"Dream, Dream, Dream! Conduct these dreams into thoughts, and then transform them into action."
- Dr. A. P. J. Abdul Kalam
5 Dec 2025
“Healthy soil leads to healthy food, healthy people, and a healthy planet. This is the cycle we must restore.”
If you scoop up a handful of soil, it may look ordinary, just dust, dirt, or mud. But this “ordinary” soil is the foundation of human survival. It grows almost everything we eat, filters the water we drink, stores carbon that keeps the planet cool, and provides a home to countless organisms that keep ecosystems alive. More than 95% of the food humanity relies on comes from soil, and yet, it remains one of the most overlooked natural resources. World Soil Day, observed every year on December 5, aims to change that. It encourages people everywhere, from farmers to students to city planners, to recognize that the planet’s health begins with the health of its soil.

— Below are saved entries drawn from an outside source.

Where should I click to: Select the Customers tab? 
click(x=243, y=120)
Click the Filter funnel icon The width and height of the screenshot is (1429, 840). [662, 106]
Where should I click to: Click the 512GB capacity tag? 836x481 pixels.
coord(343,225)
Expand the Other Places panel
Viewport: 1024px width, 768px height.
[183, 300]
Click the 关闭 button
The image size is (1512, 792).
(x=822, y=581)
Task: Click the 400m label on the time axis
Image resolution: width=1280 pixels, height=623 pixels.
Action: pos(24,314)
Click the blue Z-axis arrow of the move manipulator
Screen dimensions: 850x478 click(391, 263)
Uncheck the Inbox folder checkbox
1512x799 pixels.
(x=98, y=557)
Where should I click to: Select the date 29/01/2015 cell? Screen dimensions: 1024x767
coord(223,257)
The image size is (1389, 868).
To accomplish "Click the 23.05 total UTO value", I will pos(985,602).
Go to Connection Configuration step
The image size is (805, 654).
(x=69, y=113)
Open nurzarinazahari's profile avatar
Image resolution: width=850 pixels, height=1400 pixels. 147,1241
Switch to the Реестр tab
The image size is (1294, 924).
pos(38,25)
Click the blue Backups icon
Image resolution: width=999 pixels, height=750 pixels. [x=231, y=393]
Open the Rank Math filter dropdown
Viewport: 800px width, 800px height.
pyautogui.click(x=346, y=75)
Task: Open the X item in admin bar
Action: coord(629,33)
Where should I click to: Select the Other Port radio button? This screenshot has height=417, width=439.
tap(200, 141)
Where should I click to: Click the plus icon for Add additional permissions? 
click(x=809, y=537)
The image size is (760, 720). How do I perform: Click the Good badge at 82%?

The idea for an international day dedicated to soil emerged in 2002 when the International Union of Soil Sciences realized that global awareness about soil degradation was dangerously low. With support from the Food and Agriculture Organization (FAO) and strong leadership from the Kingdom of Thailand, the vision began to take shape. After years of advocacy, the United Nations General Assembly officially declared December 5 as World Soil Day in 2013. Since then, countries across the globe have joined hands to promote soil conservation, sustainable agriculture, and community participation. Each year, a new theme reminds the world of a different dimension of soil’s importance.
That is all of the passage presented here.